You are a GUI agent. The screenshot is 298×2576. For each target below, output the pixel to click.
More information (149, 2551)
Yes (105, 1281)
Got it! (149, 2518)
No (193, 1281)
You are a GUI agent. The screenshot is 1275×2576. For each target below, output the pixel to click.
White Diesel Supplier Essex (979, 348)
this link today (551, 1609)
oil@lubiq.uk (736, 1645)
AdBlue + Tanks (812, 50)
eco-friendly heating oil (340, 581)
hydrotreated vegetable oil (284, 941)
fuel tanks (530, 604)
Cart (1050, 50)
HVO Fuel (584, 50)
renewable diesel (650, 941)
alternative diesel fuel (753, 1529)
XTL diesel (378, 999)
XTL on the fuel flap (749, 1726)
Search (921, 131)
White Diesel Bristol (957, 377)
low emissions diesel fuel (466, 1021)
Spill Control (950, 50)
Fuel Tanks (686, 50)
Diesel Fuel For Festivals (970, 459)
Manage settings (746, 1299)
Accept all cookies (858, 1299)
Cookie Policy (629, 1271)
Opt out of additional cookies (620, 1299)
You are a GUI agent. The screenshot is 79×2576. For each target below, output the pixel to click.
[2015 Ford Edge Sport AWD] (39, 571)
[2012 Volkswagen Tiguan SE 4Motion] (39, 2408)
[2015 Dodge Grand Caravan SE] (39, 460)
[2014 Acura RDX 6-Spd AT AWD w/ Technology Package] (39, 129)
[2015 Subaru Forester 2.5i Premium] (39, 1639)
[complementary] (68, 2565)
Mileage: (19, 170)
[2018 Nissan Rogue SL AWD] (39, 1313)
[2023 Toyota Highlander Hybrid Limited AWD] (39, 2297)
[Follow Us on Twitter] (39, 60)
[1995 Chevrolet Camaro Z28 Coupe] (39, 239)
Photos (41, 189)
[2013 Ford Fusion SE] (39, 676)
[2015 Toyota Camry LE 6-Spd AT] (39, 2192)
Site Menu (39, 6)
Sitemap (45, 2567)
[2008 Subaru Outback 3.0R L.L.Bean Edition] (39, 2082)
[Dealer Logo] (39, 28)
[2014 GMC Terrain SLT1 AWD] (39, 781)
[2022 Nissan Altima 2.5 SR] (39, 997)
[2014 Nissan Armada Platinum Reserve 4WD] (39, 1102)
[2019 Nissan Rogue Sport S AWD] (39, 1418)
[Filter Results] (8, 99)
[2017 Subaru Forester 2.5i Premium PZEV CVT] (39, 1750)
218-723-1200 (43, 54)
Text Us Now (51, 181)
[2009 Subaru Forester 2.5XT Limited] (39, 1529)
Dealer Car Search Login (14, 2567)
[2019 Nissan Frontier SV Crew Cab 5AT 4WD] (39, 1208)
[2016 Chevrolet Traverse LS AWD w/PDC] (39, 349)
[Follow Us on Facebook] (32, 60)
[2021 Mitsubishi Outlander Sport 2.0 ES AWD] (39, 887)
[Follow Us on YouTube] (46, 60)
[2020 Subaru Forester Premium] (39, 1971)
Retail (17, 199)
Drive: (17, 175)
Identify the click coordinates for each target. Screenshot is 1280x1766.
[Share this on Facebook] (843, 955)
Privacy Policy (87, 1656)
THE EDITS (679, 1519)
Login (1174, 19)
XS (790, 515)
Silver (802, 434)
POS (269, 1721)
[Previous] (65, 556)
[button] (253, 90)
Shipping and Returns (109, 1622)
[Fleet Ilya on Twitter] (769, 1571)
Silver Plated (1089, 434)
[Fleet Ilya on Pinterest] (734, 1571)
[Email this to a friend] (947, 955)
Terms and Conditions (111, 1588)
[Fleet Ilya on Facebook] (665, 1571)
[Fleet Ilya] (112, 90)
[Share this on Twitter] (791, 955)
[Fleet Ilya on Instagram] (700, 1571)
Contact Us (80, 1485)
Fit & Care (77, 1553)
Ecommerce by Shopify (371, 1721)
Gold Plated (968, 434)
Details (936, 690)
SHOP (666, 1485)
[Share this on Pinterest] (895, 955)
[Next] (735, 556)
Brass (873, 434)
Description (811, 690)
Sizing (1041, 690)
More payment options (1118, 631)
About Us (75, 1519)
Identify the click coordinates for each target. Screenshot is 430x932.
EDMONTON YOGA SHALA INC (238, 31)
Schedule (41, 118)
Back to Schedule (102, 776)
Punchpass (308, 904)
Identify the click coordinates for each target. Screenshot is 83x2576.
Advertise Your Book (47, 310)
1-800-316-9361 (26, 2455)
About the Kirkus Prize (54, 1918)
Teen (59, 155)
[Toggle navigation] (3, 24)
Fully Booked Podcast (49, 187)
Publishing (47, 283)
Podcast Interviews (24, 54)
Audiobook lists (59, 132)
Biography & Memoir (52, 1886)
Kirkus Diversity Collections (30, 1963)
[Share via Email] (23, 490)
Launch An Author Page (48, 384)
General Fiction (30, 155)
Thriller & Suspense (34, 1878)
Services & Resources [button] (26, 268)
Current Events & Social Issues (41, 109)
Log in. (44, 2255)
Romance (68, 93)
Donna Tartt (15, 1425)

Task objective -
Write out each line above containing "Forester".

Response to the task -
[2015 Subaru Forester 2.5i Premium] (39, 1639)
[2017 Subaru Forester 2.5i Premium PZEV CVT] (39, 1750)
[2009 Subaru Forester 2.5XT Limited] (39, 1529)
[2020 Subaru Forester Premium] (39, 1971)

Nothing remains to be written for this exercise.